Recent advances in the synthesis of poly(γ-butyrolactone) have yielded homopolymers of up to 50,000Mw from the low-cost monomer γ-butyrolactone. This monomer has for the better part of a century been thought impossible to polymerise. Poly(γ-butyrolactone) displays properties that are ideal for tissue-engineering applications and the bacterially derived equivalent, poly(4-hydroxybutyrate) (P4HB), has been evaluated for such uses. The glass transition temperature (−48 to −51 °C), melting point (53–60 °C), tensile strength (50 MPa), Youngʹs modulus (70 MPa) and elongation at break (1000%) of P4HB make it a very useful biomaterial.
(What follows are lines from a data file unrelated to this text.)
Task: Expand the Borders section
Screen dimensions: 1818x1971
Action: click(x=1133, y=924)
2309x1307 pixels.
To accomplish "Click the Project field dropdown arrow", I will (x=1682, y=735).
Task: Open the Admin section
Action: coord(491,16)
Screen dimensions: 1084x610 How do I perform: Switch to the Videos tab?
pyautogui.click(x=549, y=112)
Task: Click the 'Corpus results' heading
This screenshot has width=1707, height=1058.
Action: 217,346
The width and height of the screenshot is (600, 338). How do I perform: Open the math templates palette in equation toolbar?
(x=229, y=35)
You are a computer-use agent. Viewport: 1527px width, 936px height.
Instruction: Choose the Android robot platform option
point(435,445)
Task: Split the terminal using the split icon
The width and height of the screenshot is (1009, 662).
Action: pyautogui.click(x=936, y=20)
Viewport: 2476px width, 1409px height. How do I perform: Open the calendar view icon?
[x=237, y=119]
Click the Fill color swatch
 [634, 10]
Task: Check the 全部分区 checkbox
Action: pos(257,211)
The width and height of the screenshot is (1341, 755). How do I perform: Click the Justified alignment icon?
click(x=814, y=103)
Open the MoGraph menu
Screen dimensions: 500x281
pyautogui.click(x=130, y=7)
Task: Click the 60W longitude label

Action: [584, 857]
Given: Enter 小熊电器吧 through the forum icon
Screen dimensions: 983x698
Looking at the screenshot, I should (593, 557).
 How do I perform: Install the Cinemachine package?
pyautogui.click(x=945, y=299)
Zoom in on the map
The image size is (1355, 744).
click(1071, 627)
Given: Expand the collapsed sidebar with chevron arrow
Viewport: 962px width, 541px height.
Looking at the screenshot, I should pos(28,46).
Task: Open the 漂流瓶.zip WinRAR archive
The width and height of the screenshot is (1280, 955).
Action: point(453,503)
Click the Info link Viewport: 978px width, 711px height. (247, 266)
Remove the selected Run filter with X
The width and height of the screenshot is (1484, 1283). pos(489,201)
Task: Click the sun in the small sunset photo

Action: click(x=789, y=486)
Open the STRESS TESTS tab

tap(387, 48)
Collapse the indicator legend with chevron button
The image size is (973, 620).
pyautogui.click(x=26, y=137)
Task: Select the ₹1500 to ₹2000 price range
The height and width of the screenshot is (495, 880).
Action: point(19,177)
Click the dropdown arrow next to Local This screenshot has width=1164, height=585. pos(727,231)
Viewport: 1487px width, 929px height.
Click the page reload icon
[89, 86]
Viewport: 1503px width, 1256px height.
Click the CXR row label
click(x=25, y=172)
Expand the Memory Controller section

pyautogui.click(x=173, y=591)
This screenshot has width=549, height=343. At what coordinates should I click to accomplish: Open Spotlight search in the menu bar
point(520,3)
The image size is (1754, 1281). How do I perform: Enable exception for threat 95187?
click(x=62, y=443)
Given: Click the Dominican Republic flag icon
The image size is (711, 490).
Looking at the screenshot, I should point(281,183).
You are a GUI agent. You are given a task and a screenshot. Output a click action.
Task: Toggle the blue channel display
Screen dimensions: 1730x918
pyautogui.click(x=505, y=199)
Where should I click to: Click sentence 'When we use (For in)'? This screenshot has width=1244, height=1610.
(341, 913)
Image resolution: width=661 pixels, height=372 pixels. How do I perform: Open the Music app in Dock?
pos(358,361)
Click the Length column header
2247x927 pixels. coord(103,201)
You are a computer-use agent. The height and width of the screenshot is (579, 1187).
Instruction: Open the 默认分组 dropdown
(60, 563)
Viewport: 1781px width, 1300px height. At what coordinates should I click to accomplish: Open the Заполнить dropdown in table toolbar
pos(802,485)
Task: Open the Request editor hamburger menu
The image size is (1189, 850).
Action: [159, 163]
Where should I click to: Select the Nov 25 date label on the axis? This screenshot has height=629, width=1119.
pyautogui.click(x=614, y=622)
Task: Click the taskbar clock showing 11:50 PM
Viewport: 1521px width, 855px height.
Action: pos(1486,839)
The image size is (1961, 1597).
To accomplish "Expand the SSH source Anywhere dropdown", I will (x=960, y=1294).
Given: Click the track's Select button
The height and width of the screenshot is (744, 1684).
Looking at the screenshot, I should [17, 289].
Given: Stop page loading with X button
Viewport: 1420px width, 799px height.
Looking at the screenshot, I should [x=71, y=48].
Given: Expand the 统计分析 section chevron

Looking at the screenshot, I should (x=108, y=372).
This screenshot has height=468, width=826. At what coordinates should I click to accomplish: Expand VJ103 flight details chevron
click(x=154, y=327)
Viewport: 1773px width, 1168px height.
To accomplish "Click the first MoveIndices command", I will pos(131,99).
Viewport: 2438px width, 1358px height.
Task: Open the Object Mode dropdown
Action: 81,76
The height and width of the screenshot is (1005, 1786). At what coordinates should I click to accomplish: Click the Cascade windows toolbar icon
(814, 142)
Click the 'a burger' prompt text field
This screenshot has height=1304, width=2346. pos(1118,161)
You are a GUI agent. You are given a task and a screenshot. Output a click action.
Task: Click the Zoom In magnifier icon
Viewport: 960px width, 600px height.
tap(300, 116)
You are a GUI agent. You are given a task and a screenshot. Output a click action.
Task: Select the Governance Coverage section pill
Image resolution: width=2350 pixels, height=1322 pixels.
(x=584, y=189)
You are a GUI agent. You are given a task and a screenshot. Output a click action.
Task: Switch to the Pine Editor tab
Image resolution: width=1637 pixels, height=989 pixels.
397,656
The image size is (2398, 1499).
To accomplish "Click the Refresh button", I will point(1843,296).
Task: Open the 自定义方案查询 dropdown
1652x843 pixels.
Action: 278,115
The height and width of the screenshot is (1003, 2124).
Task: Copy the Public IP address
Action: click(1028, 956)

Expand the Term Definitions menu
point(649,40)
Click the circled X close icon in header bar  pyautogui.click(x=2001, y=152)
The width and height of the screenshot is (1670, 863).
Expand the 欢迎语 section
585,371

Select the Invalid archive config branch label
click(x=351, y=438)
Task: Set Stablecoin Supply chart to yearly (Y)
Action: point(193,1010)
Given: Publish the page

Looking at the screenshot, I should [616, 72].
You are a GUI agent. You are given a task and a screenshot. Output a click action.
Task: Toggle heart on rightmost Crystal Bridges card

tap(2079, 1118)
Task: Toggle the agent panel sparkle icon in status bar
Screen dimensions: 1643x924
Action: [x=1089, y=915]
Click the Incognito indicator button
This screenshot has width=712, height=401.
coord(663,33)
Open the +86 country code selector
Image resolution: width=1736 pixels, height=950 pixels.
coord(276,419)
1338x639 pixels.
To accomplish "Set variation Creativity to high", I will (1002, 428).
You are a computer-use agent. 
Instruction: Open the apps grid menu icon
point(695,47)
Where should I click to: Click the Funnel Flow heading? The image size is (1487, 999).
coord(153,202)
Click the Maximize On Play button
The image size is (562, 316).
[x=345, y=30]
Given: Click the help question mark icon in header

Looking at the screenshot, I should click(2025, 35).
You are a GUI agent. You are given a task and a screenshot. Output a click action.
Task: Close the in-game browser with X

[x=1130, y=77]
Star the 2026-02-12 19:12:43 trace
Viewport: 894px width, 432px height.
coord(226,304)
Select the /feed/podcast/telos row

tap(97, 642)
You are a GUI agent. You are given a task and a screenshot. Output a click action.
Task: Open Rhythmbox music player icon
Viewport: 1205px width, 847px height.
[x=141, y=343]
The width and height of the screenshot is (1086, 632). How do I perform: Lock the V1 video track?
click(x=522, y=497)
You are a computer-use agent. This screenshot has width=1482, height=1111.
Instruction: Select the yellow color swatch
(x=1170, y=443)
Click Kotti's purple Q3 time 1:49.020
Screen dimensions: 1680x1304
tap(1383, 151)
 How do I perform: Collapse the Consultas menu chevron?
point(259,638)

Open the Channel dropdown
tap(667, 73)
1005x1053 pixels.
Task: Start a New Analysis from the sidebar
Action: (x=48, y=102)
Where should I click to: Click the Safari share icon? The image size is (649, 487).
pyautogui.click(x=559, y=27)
Poly(γ-butyrolactone) degrades to give γ-hydroxybutyric acid which is a naturally occurring metabolite in the body and it has been shown to be bioresorbable. Investigation into the synthesis of poly(γ-butyrolactone) has recently produced homo-oligomeric diols 400–1000Mw that are suitable for reacting with diisocyanates to form polyurethanes. Biodegradable polyurethanes made from diols of polyglycolide (PGA) and poly(ε-caprolactone) (PCL) have the disadvantage of high glass transition and slow degradation, respectively. Poly(γ-butyrolactone) can be thought of as being the missing link in the biodegradable polyester family immediately between PGA and PCL and displaying intermediate properties.